# ecore-file mit eclipseuml



## manius (31. Aug 2010)

Hi,
angeblich kann man ecore-file grafisch mit omondo uml editieren/designen ?
versuche seit stunden, leider ohne erfolg. diverse einleitungen oder samples durchgesucht und nix ???:L (ist währscheinlich so trivial daß man nicht draufkommt 

weißt jemand wo muss ich klicken :rtfm:


----------



## manius (1. Sep 2010)

Hmmm, 
bin da etwas verwirrt … FREIE Omondo Version habe ich auch nicht gefunden, obwohl öfters überall drüber gelesen.
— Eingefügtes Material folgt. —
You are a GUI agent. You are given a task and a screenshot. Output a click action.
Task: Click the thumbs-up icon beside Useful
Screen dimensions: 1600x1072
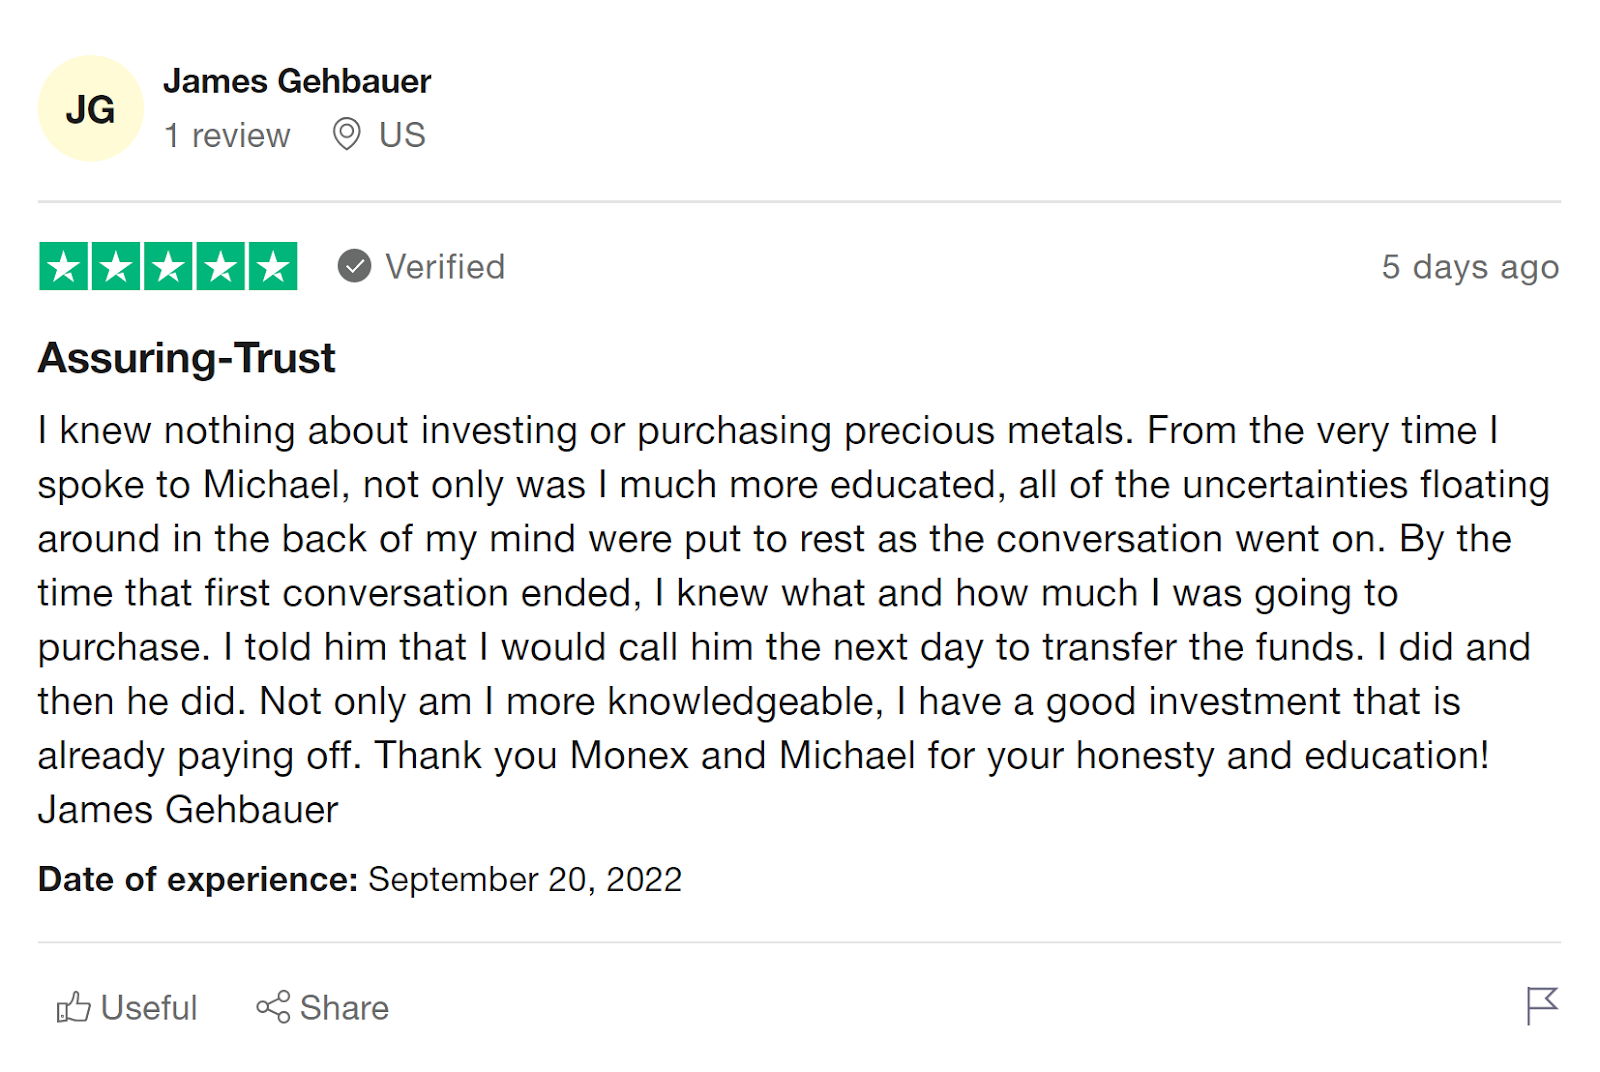click(x=73, y=1007)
Irgendwie ecore-dateien sollen automatisch erzeugt werden… hmmmm… 
ich spiele etwas mit gmf und ecore_diagram-editor finde zwar nett aber vielleicht gibt’s ja was besseres…..
welche uml-tool sind da empfehlenswert?

Gruß


----------



## Wildcard (1. Sep 2010)

Ecore ist nur ein Subset von UML. Willst du Ecore editieren, oder UML erzeugen?
Für ersteres Kannst du die EMF Tools installieren, die enthalten einen aufgemotzten ecore diagram editor.
Für letzteres entweder die UML Tools von Eclipse, oder eUML, den inoffiziellen Nachfolger von Omondo.
Soyatec - Open Solution Company: XAML for Java, UML for Eclipse and BPMN designer


----------